Invitiamo pertanto il nostro amico a fare un piccolo sforzo, e calcare il marciapiede sino a qualche metro prima della stazione di Charing cross, dove, sulla sinistra, si apre una via pedonale, di poca rilevanza estetica all’apparenza, e che tuttavia ci accingiamo a percorrere. Al numero 47 di Villier’s Street, piegando rapidamente a sinistra, faremo dunque entrare il nostro compagno in una porticina stretta, quasi schiacciata sotto una scalchignata insegna che recita “Gordon’s wine bar”.
Di qui si scende poi a testa bassa per i gradini che separano dal banco della mescita e ci si trova infine in uno di quei luoghi che Londra sembra conservare gelosamente, come si conserva l’immagine di una persona cara. Le pareti scure per il segno dell’incedere del tempo, e per le troppe fumate di tabacchi orientali si abbassano poi nella cantina, un antro dalla volta a botte, illuminata solo dalla luce delle candele sui tavoli, nella quale solo inchinandosi in segno di rispetto è concesso incedere.

Il Gordon’s Wine Bar è questo strano rifugio dalla Londra moderna, un posto scuro, umido e vecchio prima ancora che antico.
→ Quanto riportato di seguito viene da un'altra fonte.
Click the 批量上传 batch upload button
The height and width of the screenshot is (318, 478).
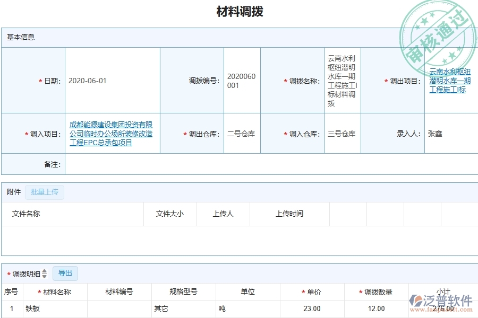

Tra il giovedì e il sabato sera si svolgono i consueti baccanali della vita londinese, tra avvinazzati in cerca di avventure e ragazze con le gambe nude che, vocianti, fanno di tutto per attirare l’attenzione degli astanti.
Eppure, questo wine bar dove “si beve Madeira” (cit.) sembra conservare un tempo che non c’ è più, rimanda quasi alle immagini delle fumerie d’oppio della Londra ottocentesca, e colui che vi entrasse non si stupirebbe di vedere apparire, d’un tratto, nella penombra, un nobile decaduto di qualche casata inglese, accompagnato magari da uno schiavo acquistato in Manciuria per pochi scellini.
Le vecchie pagine di giornale della Londra che fu, appese alle pareti della sala più ampia, sembrano testimoniare che – almeno li sotto – il tempo non è mai passato. Qui i muri ricordano ancora il funerale della regina Vittoria, l’incoronazione di Elisabetta II, i momenti critici della storia d’Inghilterra. E infatti questo posto più che una vineria è un buco nel tempo, più che un wine bar è una mescita di vino, più che una cantina è un ricordo di una cantina.
Nel cortile esterno, quattro amici si abbandonano a un bicchiere di vino, seduti ad un tavolo a forma di botte. Londra li guarda, li copre di tenebra e li ricorda dipingendo una loro sfumatura sulle pareti del Gordon’s, il piu’ antico wine bar di Londra.